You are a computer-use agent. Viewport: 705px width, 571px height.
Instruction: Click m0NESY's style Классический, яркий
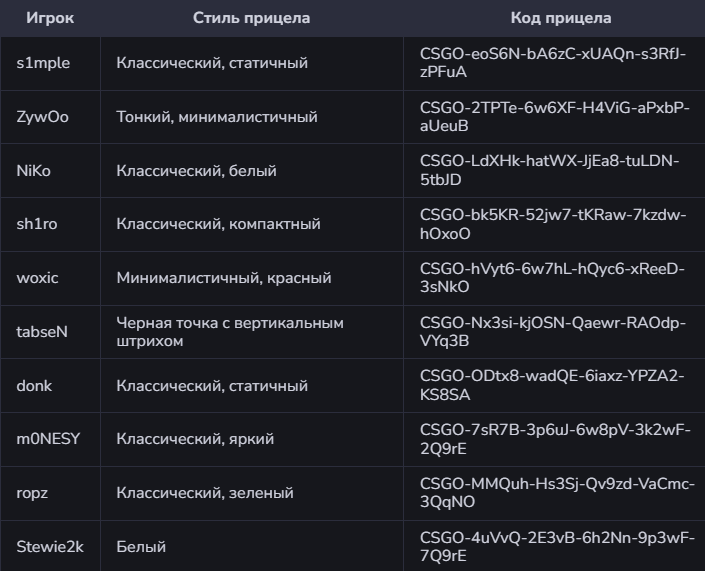pyautogui.click(x=195, y=439)
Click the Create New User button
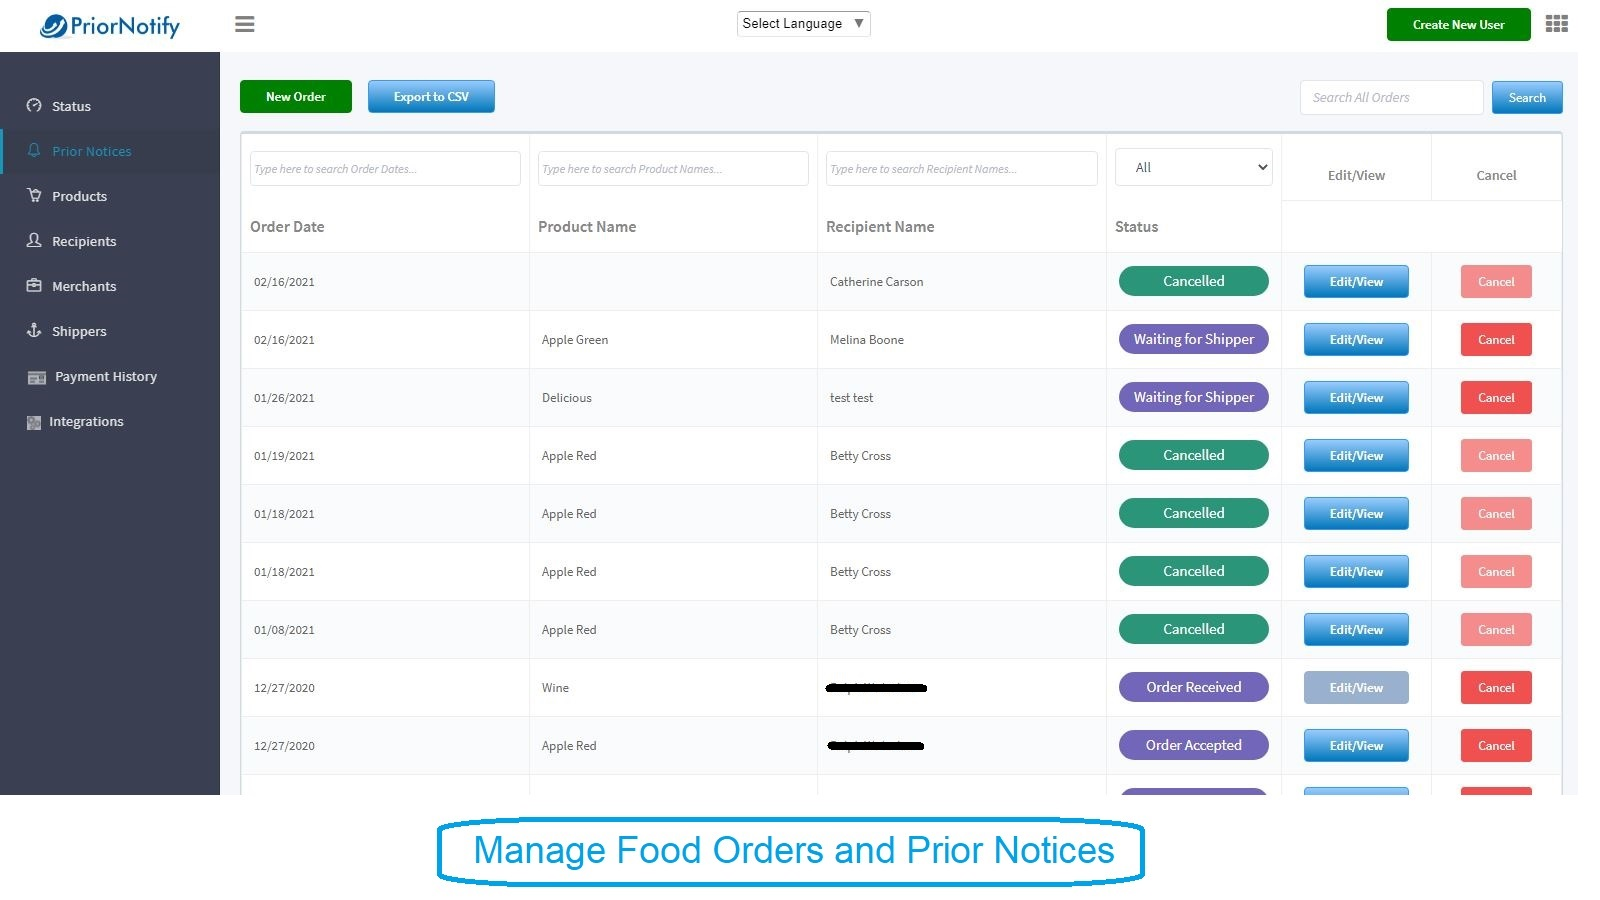The width and height of the screenshot is (1600, 900). [1458, 25]
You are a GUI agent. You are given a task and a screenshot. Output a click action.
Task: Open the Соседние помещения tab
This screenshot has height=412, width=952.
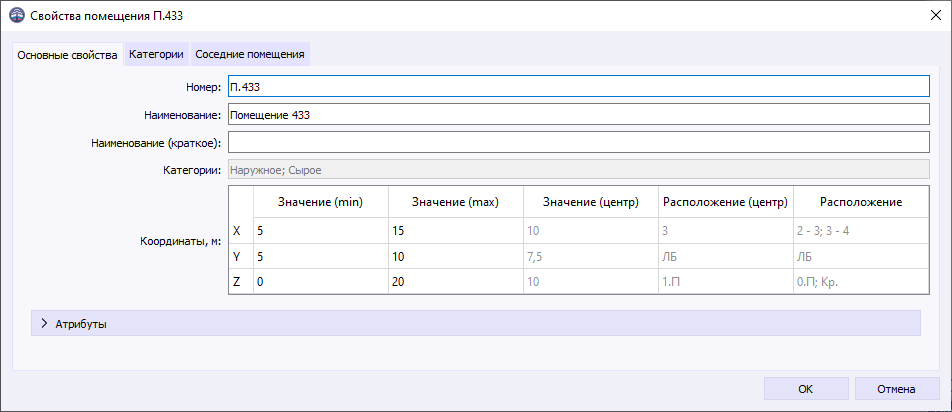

PROMPT:
For the word "agent", count the lines of the data that contain it and give only the count.

RESULT FOR THIS TASK:
2